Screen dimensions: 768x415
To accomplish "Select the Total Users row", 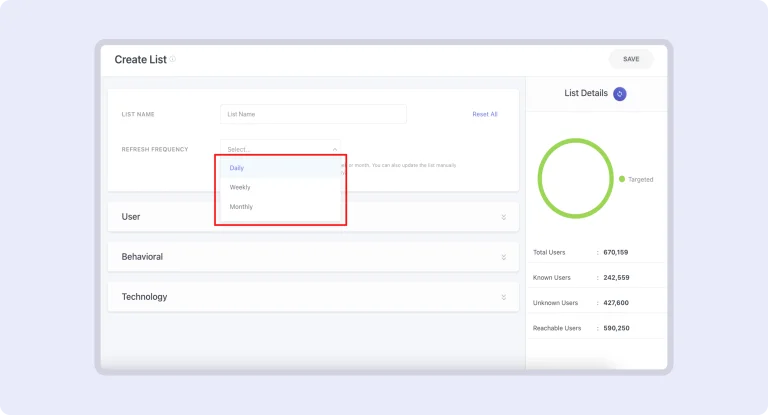I will (x=595, y=252).
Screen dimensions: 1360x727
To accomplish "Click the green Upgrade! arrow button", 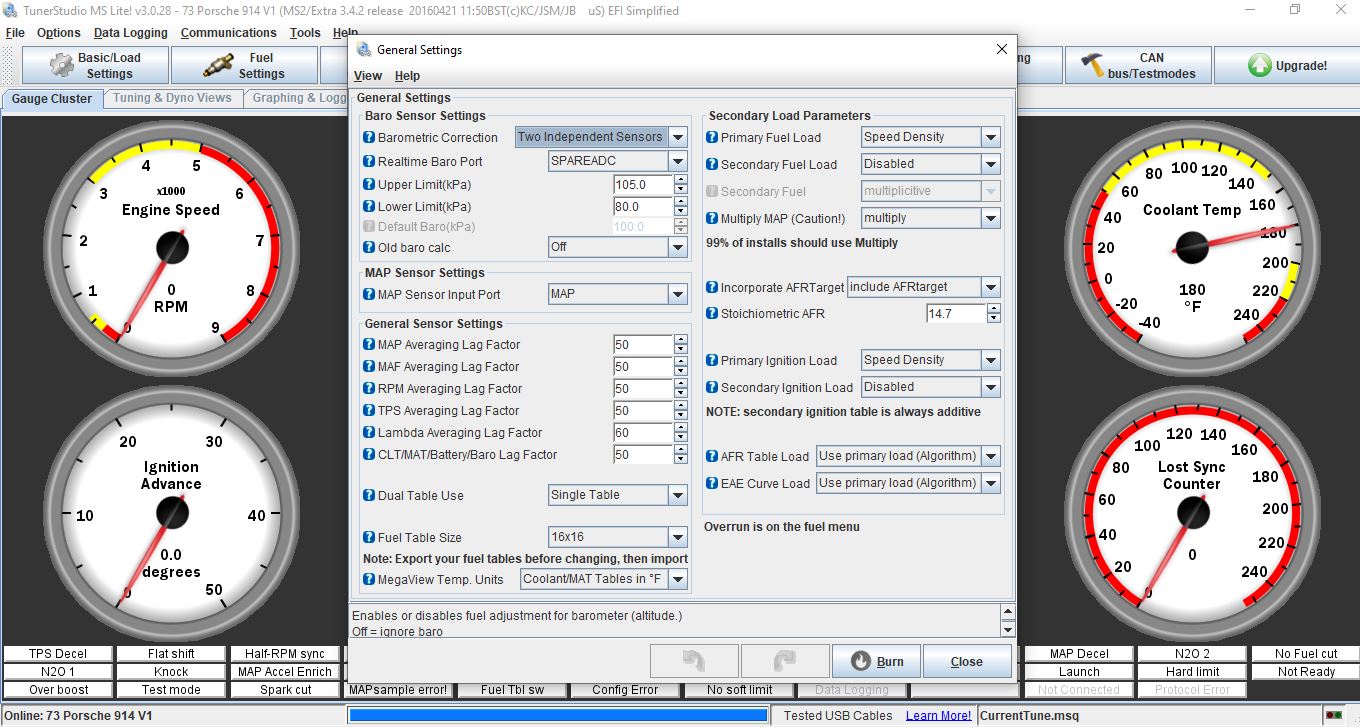I will (1287, 66).
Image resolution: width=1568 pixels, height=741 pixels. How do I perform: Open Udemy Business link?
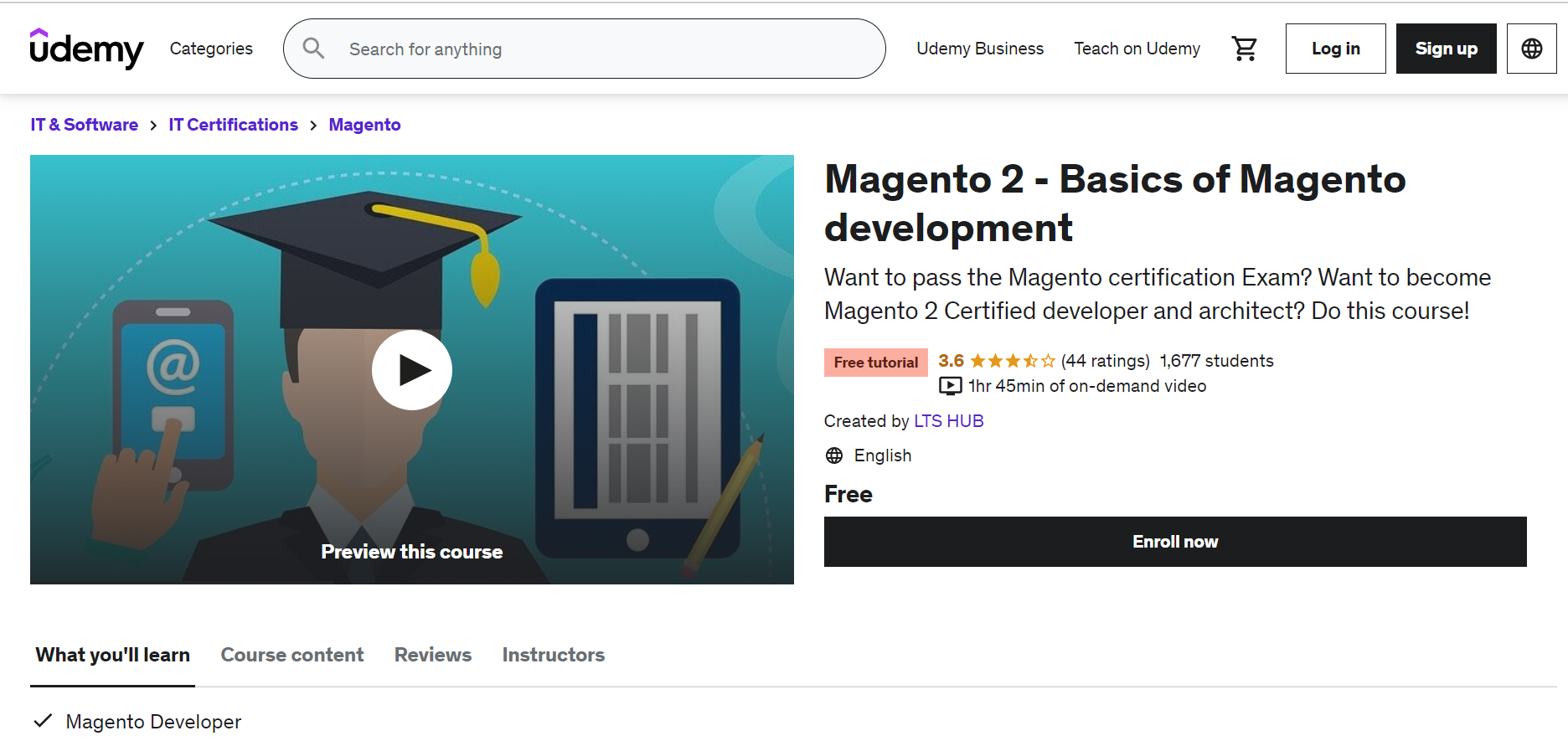click(x=980, y=49)
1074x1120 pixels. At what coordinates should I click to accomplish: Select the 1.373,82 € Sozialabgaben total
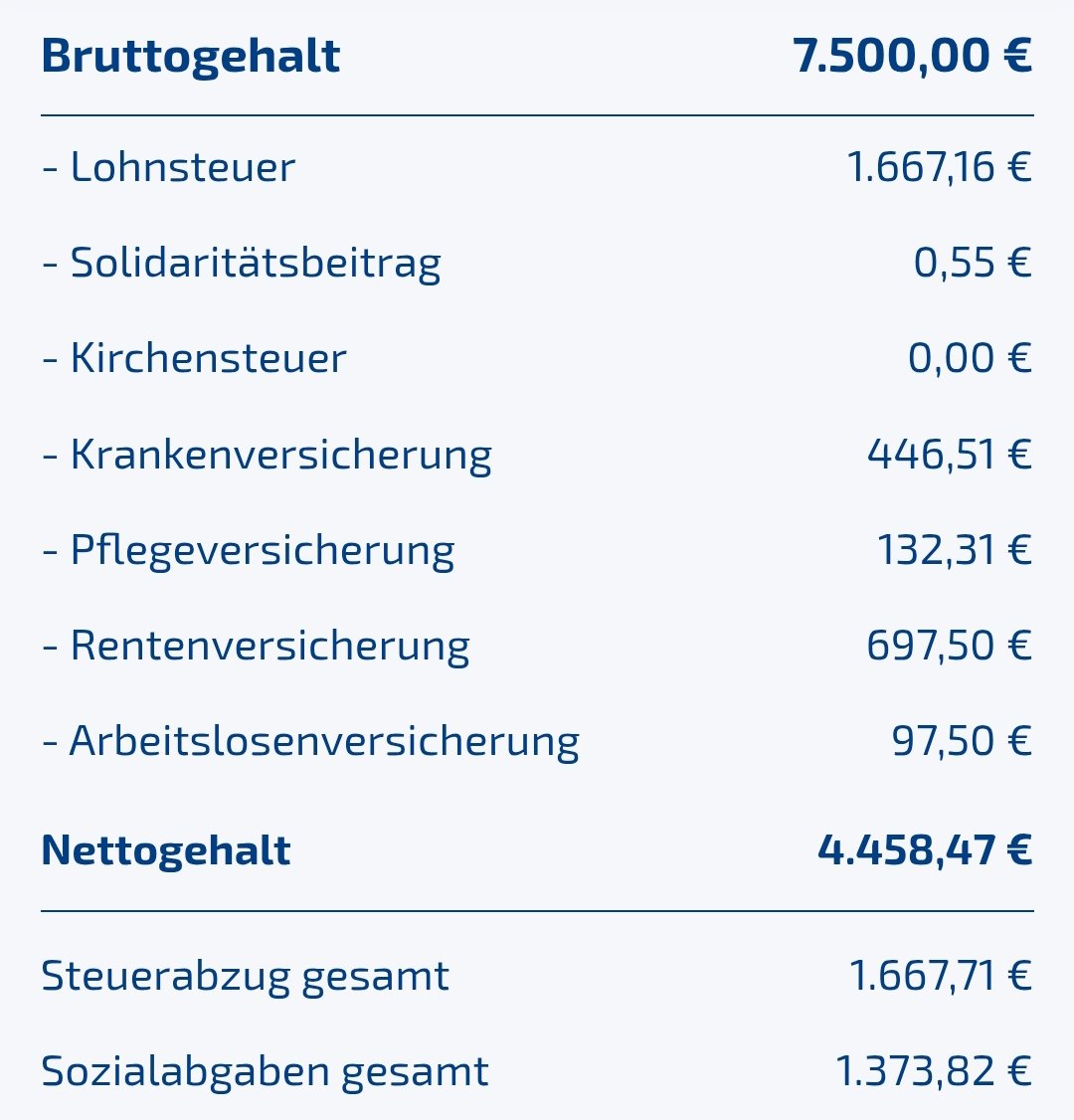pyautogui.click(x=933, y=1071)

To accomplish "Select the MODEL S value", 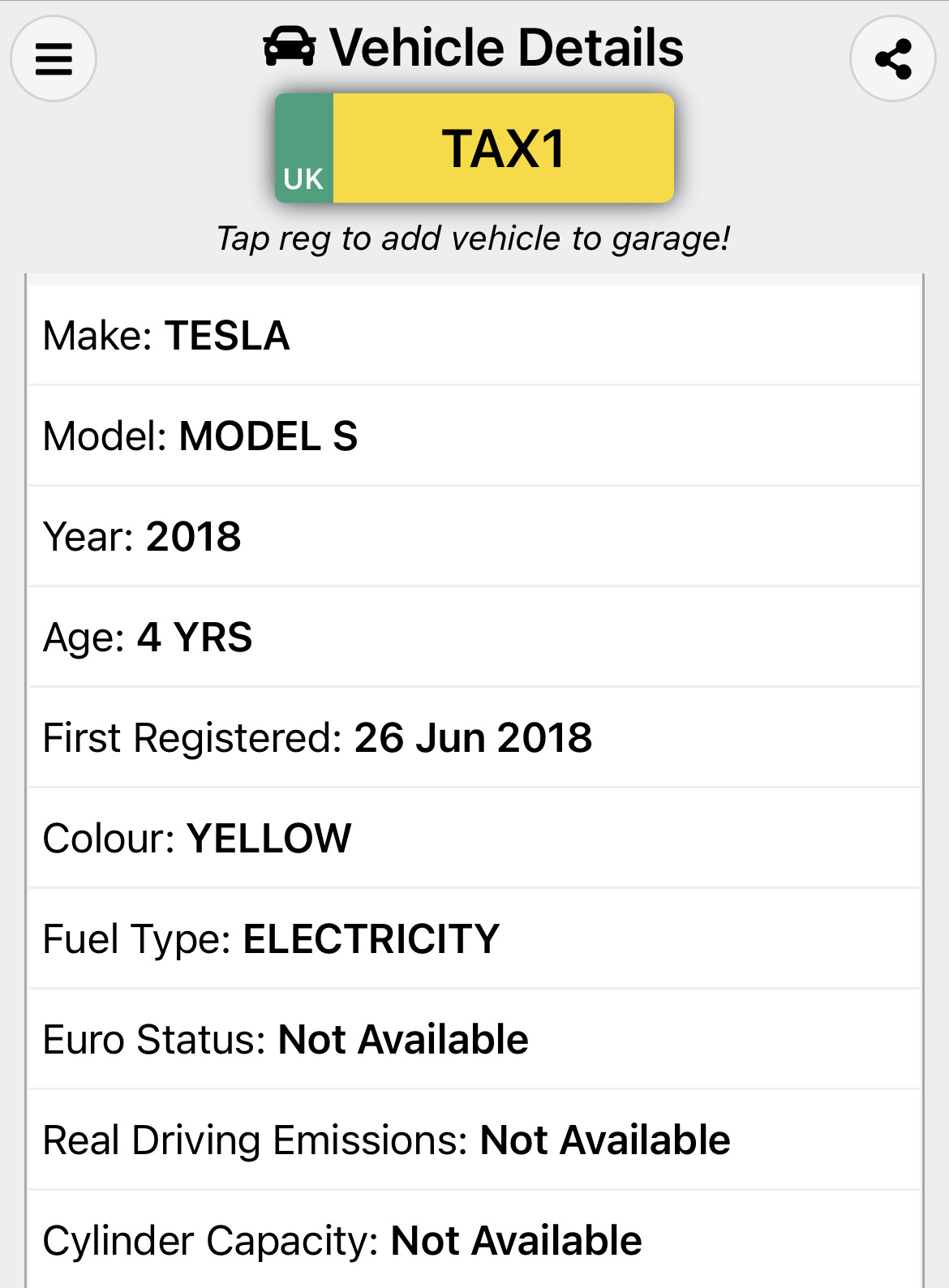I will [x=268, y=436].
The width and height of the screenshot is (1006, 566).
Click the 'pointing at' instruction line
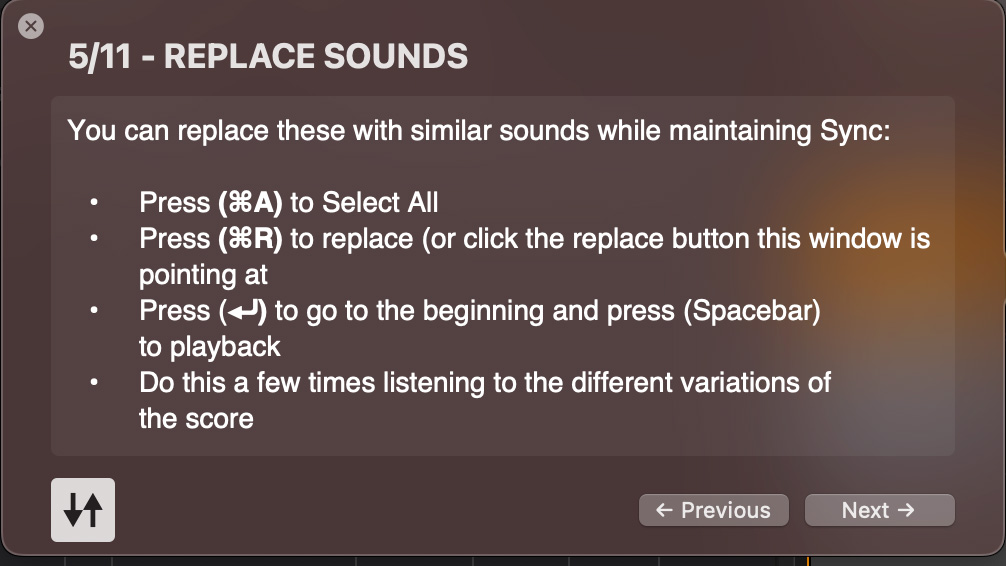tap(203, 275)
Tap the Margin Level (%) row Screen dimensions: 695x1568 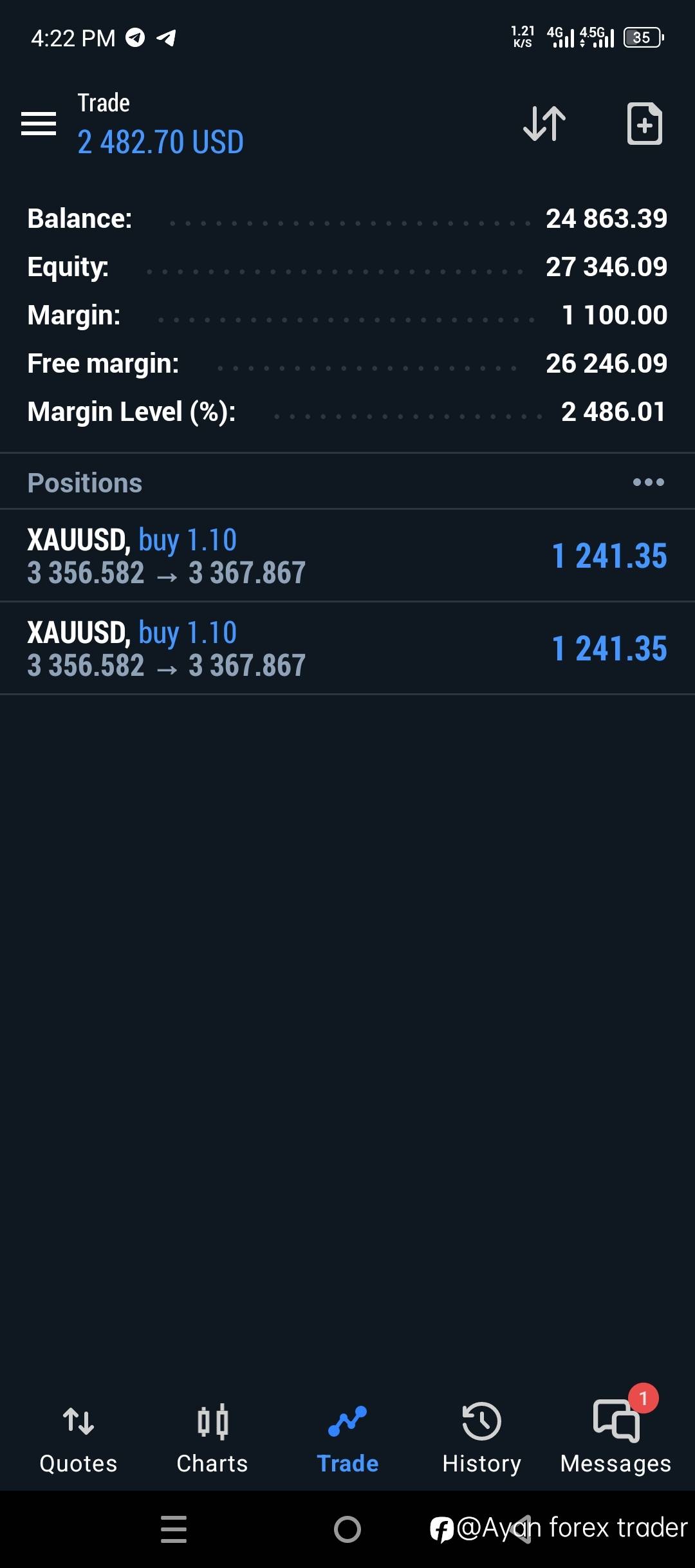(348, 412)
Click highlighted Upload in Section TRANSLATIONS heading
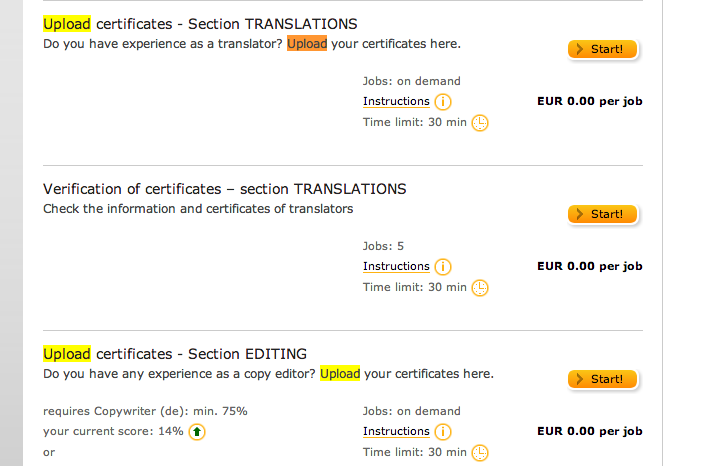The width and height of the screenshot is (719, 466). click(x=67, y=24)
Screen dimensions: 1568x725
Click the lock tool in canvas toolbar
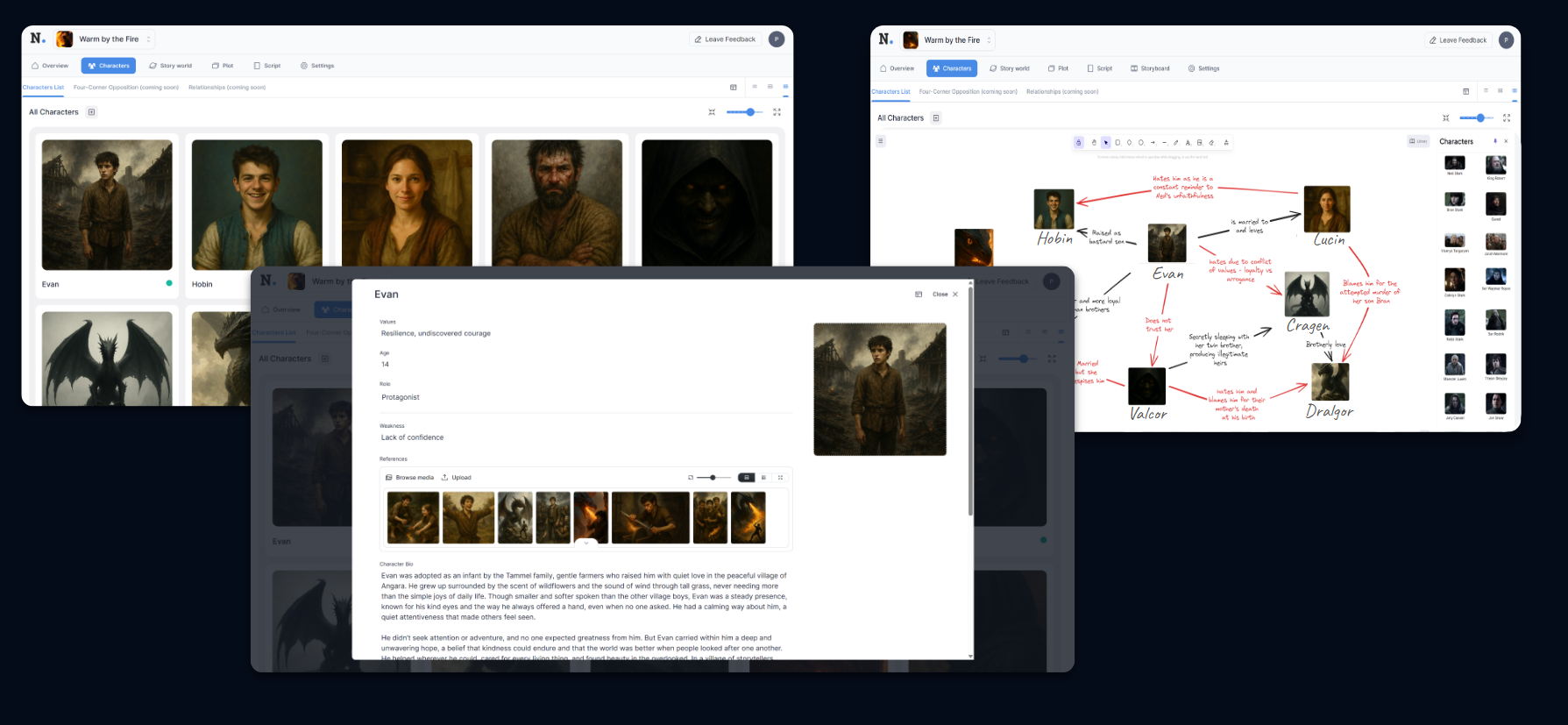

◆ ◆ ◆ ◆ ◆

• [TASK DETAILS]: Only the lines from the one with "Screen dimensions: 1568x725" to the end of the listing, both ends included, should be retyped exactly; no pictures belong in the copy.

• [ANSWER SPACE]:
Screen dimensions: 1568x725
Click the lock tool in canvas toolbar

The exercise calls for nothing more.